▸ What you need to do:
Gather, from the listing beneath this task, every line holding the string "agent".

*** Records to process

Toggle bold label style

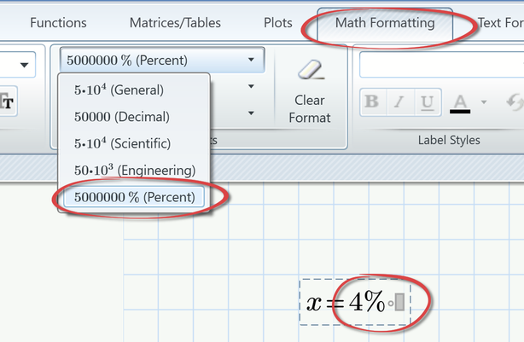(371, 101)
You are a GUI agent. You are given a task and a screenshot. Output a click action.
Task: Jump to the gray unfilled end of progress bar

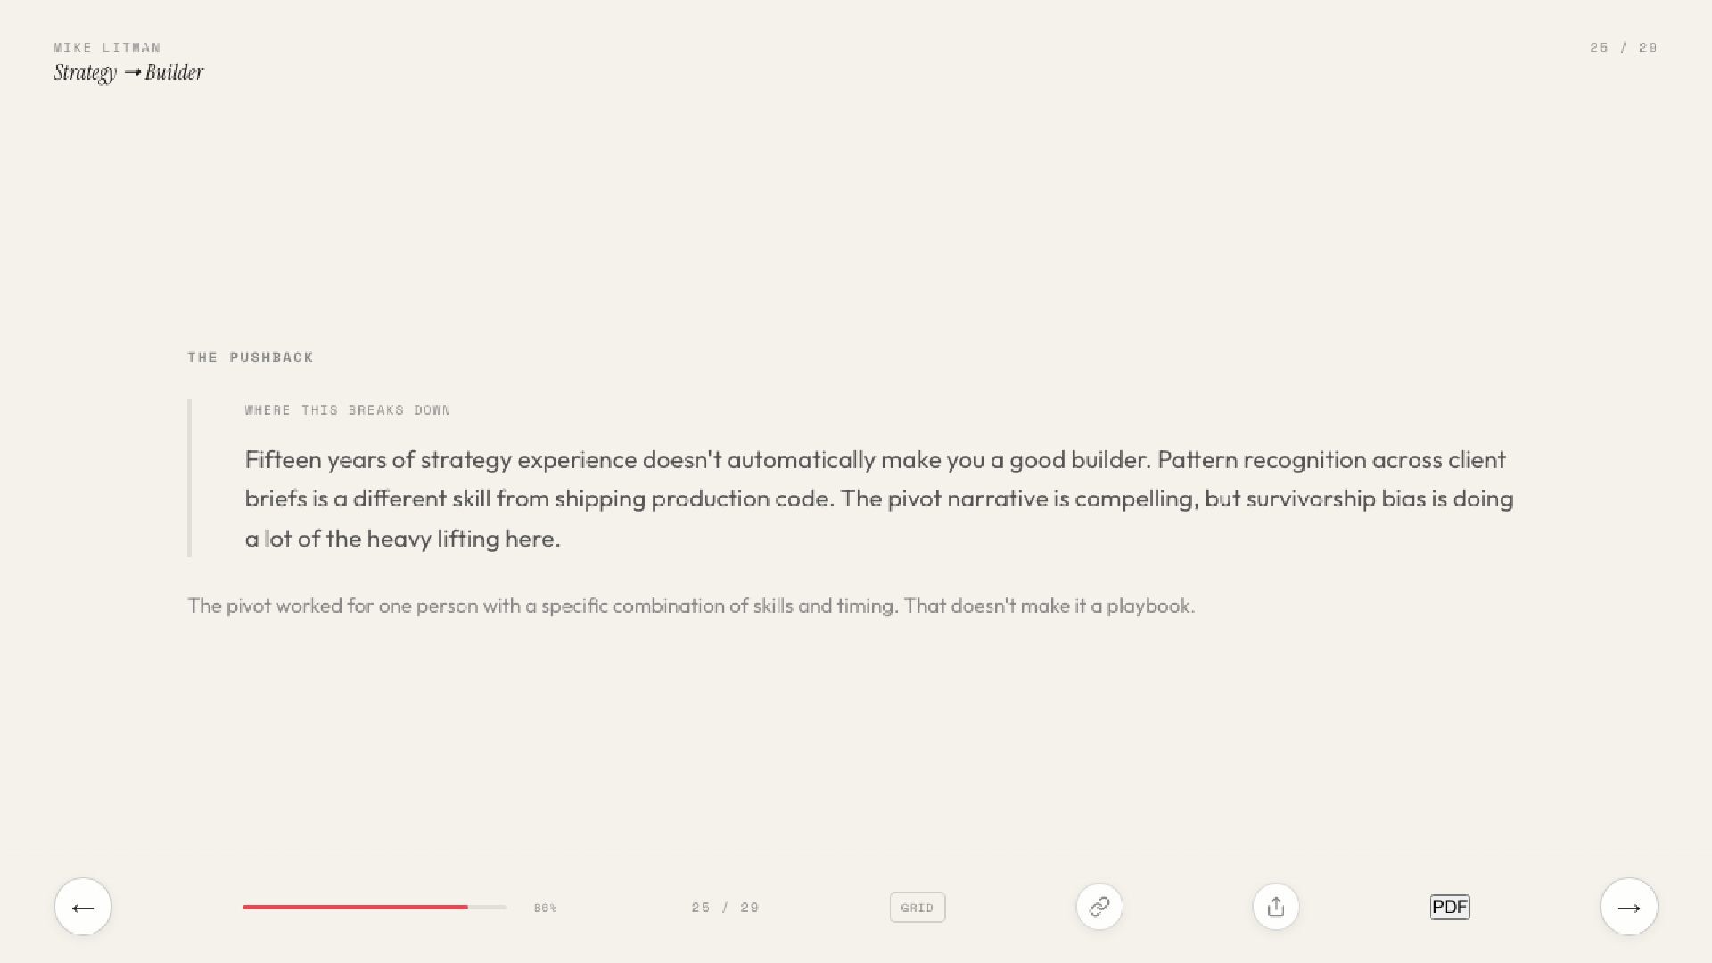click(488, 907)
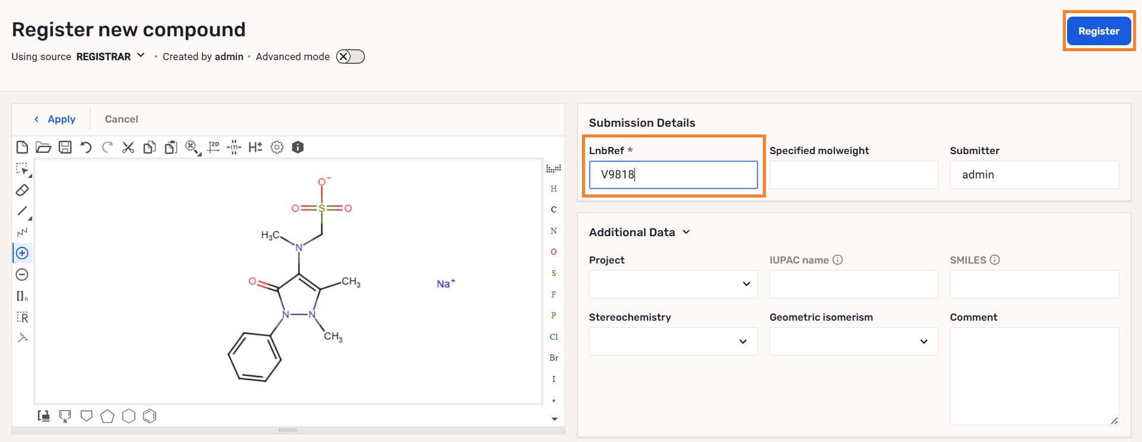Pick the chain drawing tool
This screenshot has height=442, width=1142.
pos(22,232)
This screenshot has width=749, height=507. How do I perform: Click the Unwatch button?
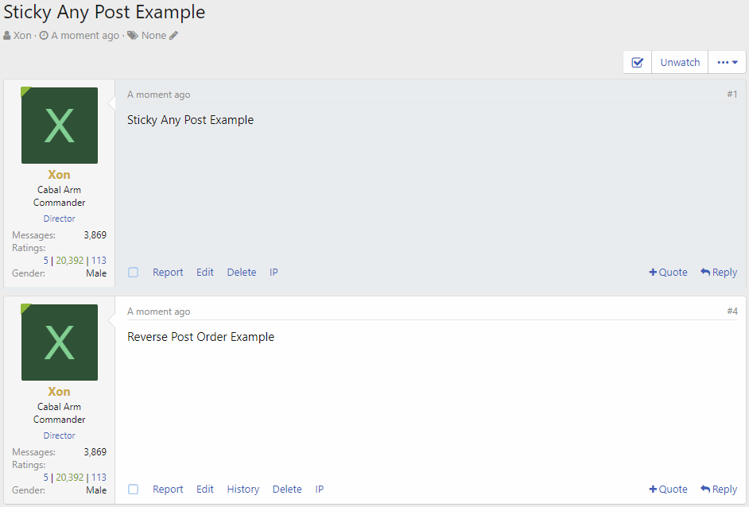680,62
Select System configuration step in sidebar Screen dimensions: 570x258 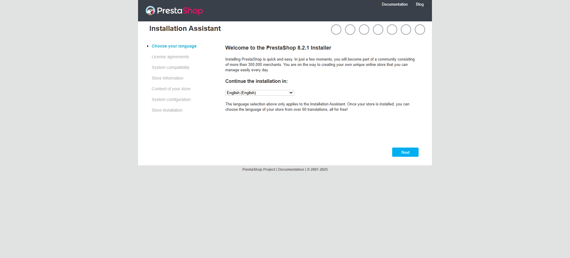(171, 99)
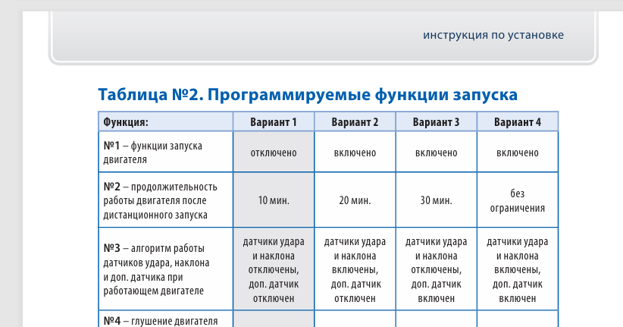Click the heading "Таблица №2. Программируемые функции запуска"
Screen dimensions: 623x327
click(x=308, y=94)
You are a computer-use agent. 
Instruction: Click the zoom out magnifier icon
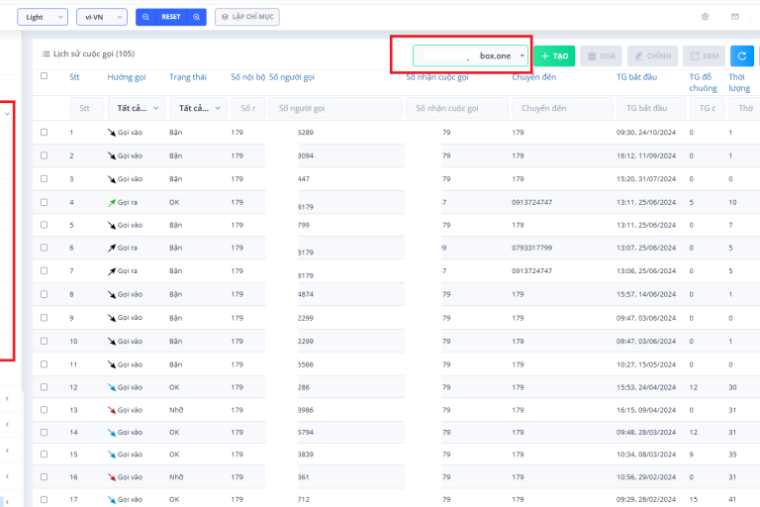point(145,17)
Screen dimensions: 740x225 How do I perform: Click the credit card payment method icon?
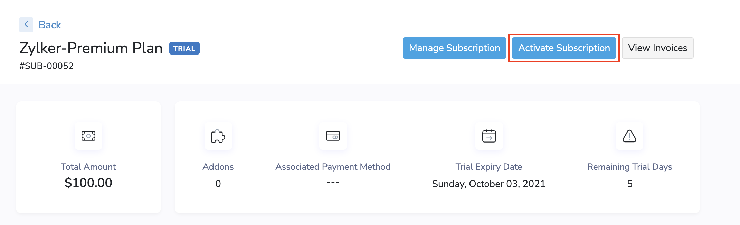coord(333,136)
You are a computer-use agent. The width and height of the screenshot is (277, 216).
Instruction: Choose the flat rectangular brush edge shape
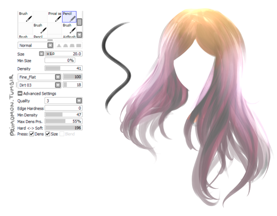pyautogui.click(x=79, y=45)
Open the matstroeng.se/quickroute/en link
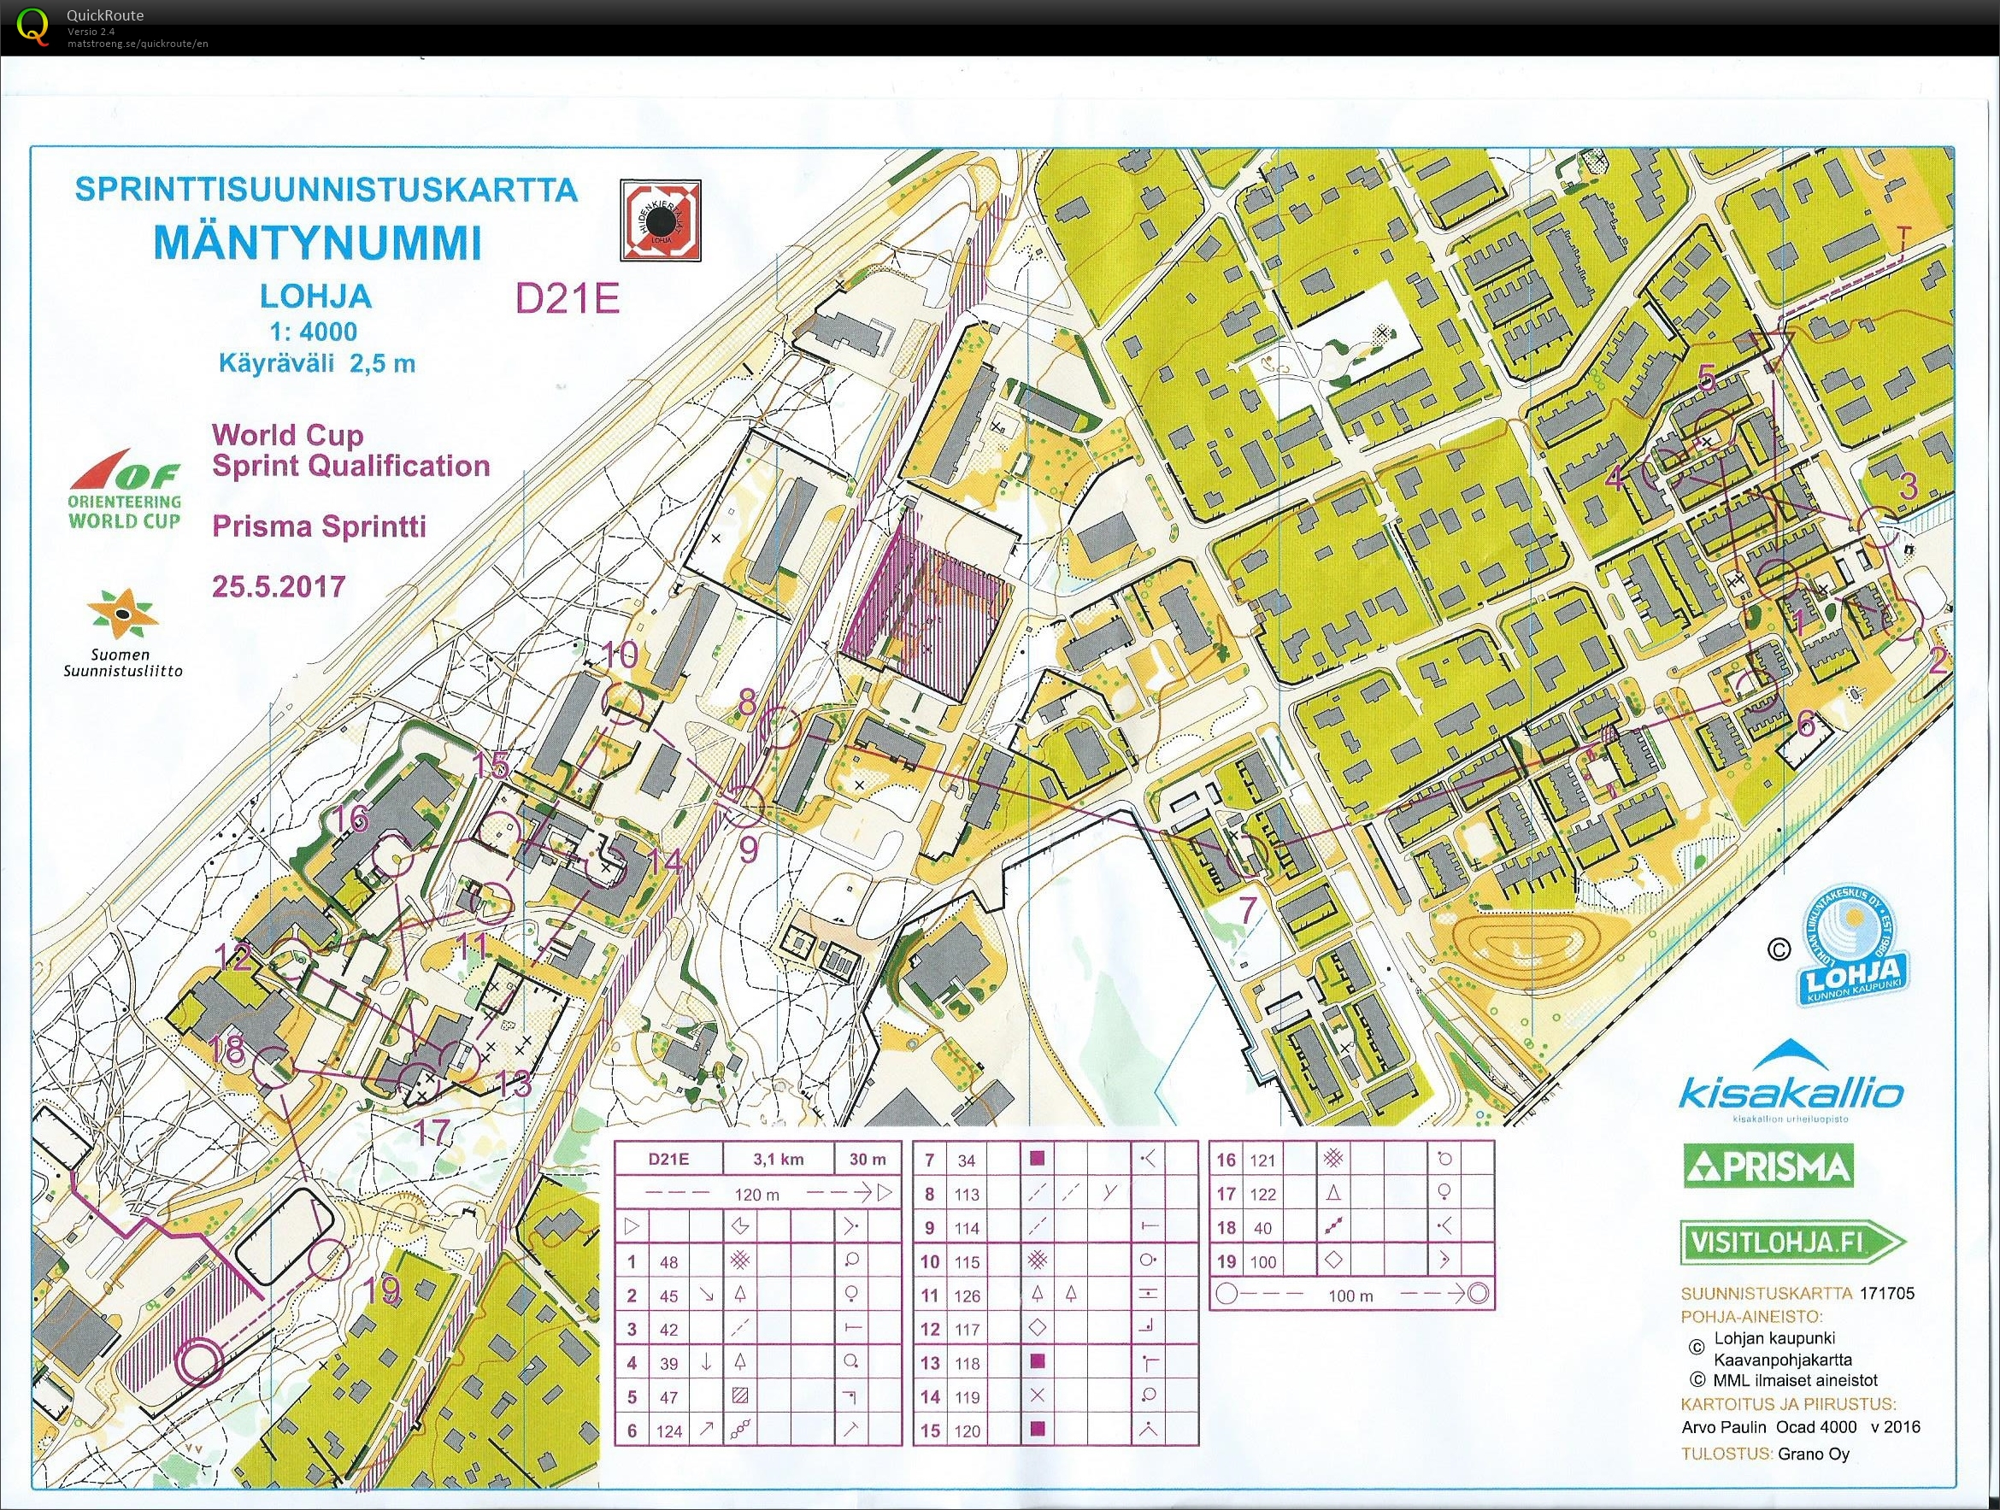 point(138,43)
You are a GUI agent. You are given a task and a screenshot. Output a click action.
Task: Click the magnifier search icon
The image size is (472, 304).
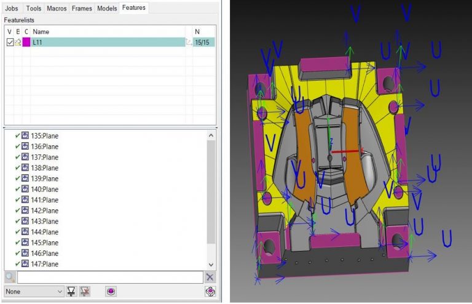[10, 278]
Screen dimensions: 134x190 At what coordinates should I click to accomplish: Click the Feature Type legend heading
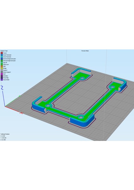(x=4, y=51)
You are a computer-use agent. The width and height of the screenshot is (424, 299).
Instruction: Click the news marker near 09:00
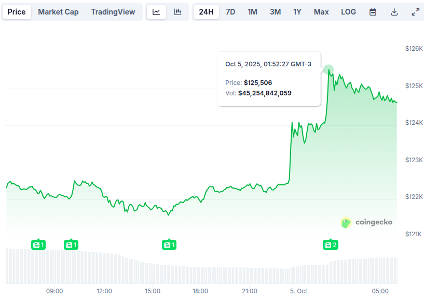(x=38, y=245)
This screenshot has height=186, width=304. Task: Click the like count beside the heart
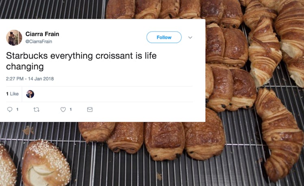point(71,110)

******

▸ Written answer:
You are a GUI agent. You are given a task and a screenshot. Output a click action.
You are a computer-use agent. 
You are a computer-use agent. The width and height of the screenshot is (277, 216).
You are a GUI agent. You are given a task and a screenshot. Output a click action.
You are a computer-use agent. The width and height of the screenshot is (424, 299).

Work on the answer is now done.